Then you write a start-stop script to automagically awake one zebra instance for each koha installation. We do this in our keystone PHP web portal application with great success, and I can send you a script you might want to use as starting point.

You start either zebra under a local socket - for example

/usr/lib/zebra/koha-wipo/zebra/socket

(this is the way we run multiple Keystone installations on one box)

or you invent a naming schema for mapping from koha instance to a port number, and start each zebra server on it's own port.

You could even mount different discs in the different filesystem dirs, to avoid that one DB takes disc performance from the other (but you have obviously to share memory and CPU's, so this scheme is great on fast multiple CPU boxes with plenty of RAM and multiple scsi discs). Do this only if you need faster disc performance.

Advantage: easy to administer, easy to debug, each zebra server is only concerned with it's own data, thus is individually started/stopped/maintained. No complex backup problems either, as each data or register area can be backed up individually.

The natural choice, unless:

3) You use one box, one zebra process, and different logical database names, all listening on the same port/socket, using the same register area. Advantages: everything you need to remember is one IP address/port

Disadvantages: clients need to specify the correct database name to use, and can not rely on the default one. All DB's are up or down at the same time, no possibility to just take one down. Reconfiguring one means starting all of them up again. Backup is a bit of a mess, as register areas are common. If you need different indexation rules for the the same XML files (i.e. different versions of the same *.abs files or *.att files) you are definitely toast.

So, this schema is only good if - you must have one and only one socket/port - all DB's are configured equal, i.e. *.abs and *.att (and all other config files) can be shared.

This will seldom be the case, I believe.

So I can have two zebra servers running, each on a different port, but each with several databases. Now, let's throw shadow indexes into the mix … what happens during a commit when you've got one zebrasrv running several databases … does the commit affect them all (ie, do you only need one commit for the whole server?) or does it just affect the single database?

Running multiple databases in one zebra server means running multiple databases in the same register files, so, yes, one commit means one commit per server/register files, i.e. all databases are commited at the same time.

CCL Embedded Sorting

In the documentation I don't see a way to add the sorting 7=1 / 7=2 options using a CCL query … is there any way to do it?

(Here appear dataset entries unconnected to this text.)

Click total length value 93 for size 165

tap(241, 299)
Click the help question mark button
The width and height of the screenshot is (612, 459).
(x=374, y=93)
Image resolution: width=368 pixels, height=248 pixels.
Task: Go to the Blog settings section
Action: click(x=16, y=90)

You could make a qualifier called 'titleascending' which sets 7=1 4=1, and do a search like

au=ferraro OR titleascending=0

Migrating from ABS to DOM style indexing

How do we convert from ABS to DOM style indexing?

if it's something XPATH like

 melm 020$a      ISBN:w,Identifier-standard:w

or

 elm 245/?/a             title           !:w,!:p

the straightforward translation is to make an XSLT template which mimics these rules. Something like.

<xsl:template match="m:datafield[@tag='245']">
  <z:index name="title:w title:p title:s any:w">
    <xsl:value-of select="m:subfield[@code='a']"/>
  </z:index>
</xsl:template>

in XSLT (assuming that we are indexing MARCXML records, of course ..)

One could also use an

<xsl:template match="m:datafield[@tag='245']">
  <xsl:for-each select="m:subfield[@code='a']">
    <z:index name="title:w title:p title:s any:w">
      <xsl:value-of select="."/>
    </z:index>
  </xsl:for-each>
</xsl:template>

if one has many 245 datafields without any code a subfield.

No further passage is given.